■ **Data for this exercise**
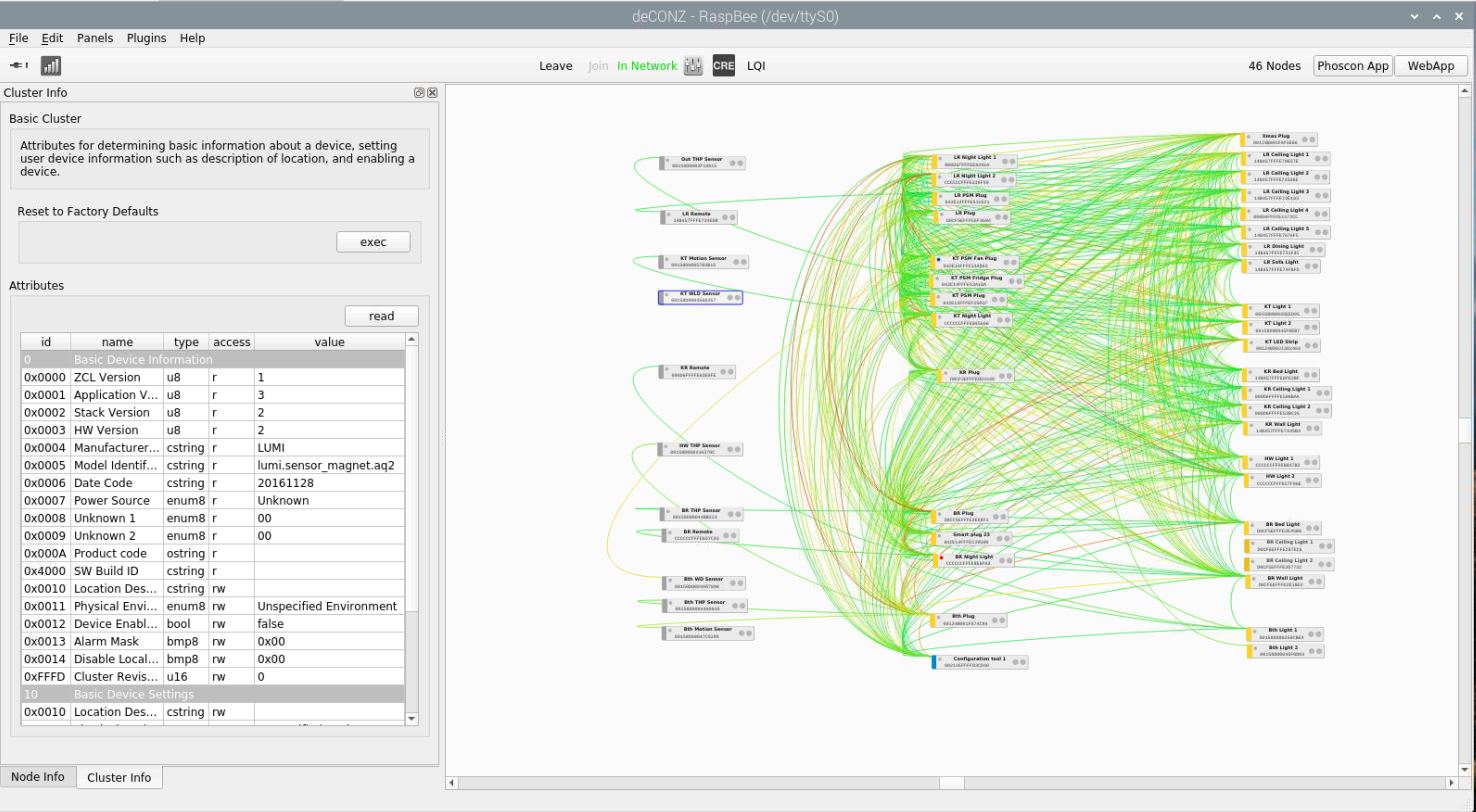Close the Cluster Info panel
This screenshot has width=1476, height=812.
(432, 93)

==

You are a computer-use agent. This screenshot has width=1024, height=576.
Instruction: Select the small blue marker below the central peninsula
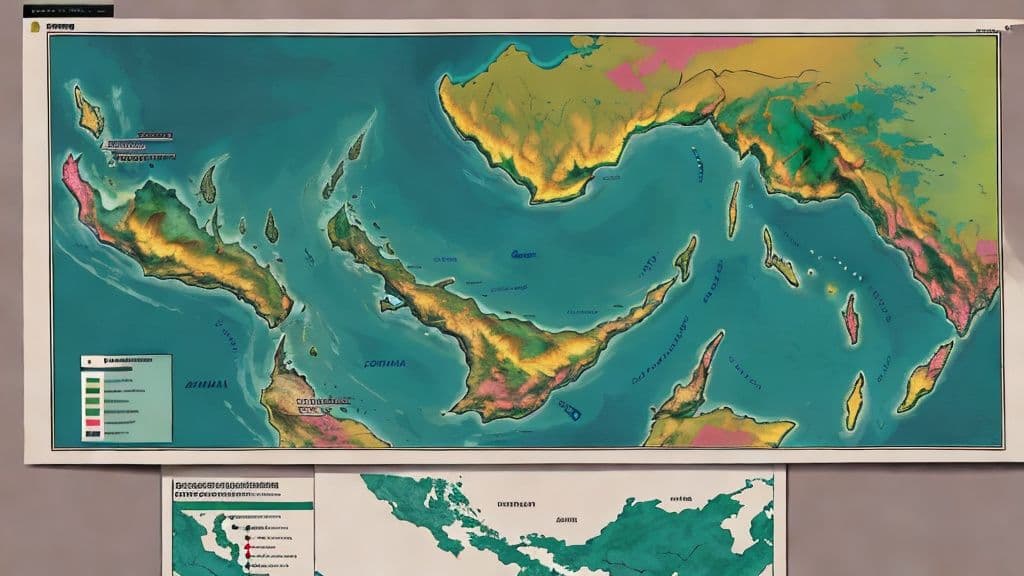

■ **Aim of the task**
Please, from the entries above, set down exactly the lines from the one containing "You are a computer-use" through the one containing "Instruction: Select the", and only those.

■ **Answer to the exercise**
You are a computer-use agent. This screenshot has width=1024, height=576.
Instruction: Select the small blue marker below the central peninsula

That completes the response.